“Condividiamo e siamo pronti a sostenere la proposta di candidatura di Giuseppe Marinelli, presidente provinciale della Confesercenti”: per le Amministrative di Avellino 2026 arriva l’endorsement di Unimpresa alla candidatura del presidente dell’altra associazione di categoria. “Un rappresentante del mondo produttivo – dice Ignazio Catauro presidente Unimpresa Irpinia Sannio-, che conosce da vicino i problemi del commercio e del terziario, avendo maturato una notevole esperienza sul campo, e che da anni è impegnato nel dialogo con le istituzioni e per la promozione della città di Avellino e dell’intera provincia”.
“L’economia locale purtroppo è sempre più asfittica e servono risposte efficaci per rilanciare l’intero sistema produttivo. Le imprese, soprattutto quelle di piccole dimensioni, affrontano quotidianamente grandi difficoltà per andare avanti. Il settore del commercio di vicinato, una vera e propria risorsa per la comunità e un argine contro la desertificazione urbana, è messo nell’angolo dai colossi della grande distribuzione e dalle condizioni di vantaggio in cui operano le piattaforme internazionali del commercio elettronico, che non sono adeguatamente regolamentate”.
“A tutto ciò si aggiunge una fragilità strutturale delle aree interne che, in assenza di attrattori turistici o di altri elementi che possano attivare un processo di crescita, fa segnare un progressivo arretramento economico e sociale dei nostri territori. Una realtà significativa e vivace, come un tempo era il commercio avellinese, si trova in una condizione di impaludamento con continue chiusure di esercizi”.
“Non dissimile è anche la situazione dell’artigianato, come pure in altri contesti dell’Irpinia, che ormai vede la quasi definitiva scomparsa di antiche tradizioni e mestieri, mentre le attività più moderne faticano a stare al passo.
Un quadro preoccupante che significa aumento della disoccupazione, impoverimento generalizzato e difficoltà a garantire servizi di base”.
“Servono quindi risposte concrete, che possano ridare ossigeno e fiducia alle attività, dentro un progetto complessivo di rilancio e di sviluppo della città capoluogo, che investa l’intera provincia. Risposte che purtroppo finora non sono venute dalla politica e dalle istituzioni, che si sono dimostrate indifferenti ai problemi degli operatori economici e delle categorie, ma anche della cittadinanza, con esponenti in diversi casi assolutamente inadeguati al ruolo, come confermano le cattive gestioni di enti di servizio, partecipate comunali e amministrazioni pubbliche”.
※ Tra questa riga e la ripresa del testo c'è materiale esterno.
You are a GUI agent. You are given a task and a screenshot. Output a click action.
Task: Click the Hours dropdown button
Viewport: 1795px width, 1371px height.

“Occorre quindi avviare un processo nuovo, che veda la mobilitazione delle migliori energie locali, per dare vita ad una stagione di protagonismo civile, per far uscire Avellino da una situazione di estrema sofferenza ed aprire nuove prospettive per tutta l’Irpinia”.
“Il nome di Marinelli – conclude Catauro –, supportato da una o più liste del mondo delle imprese, delle professioni, dell’associazionismo, della cittadinanza attiva, può essere da traino a questo processo, alimentando un clima di fiducia e di speranza, per restituire al capoluogo dignità e slancio, costruire condizioni di crescita, stimolare le attività produttive e investire su vivibilità e qualità della vita”.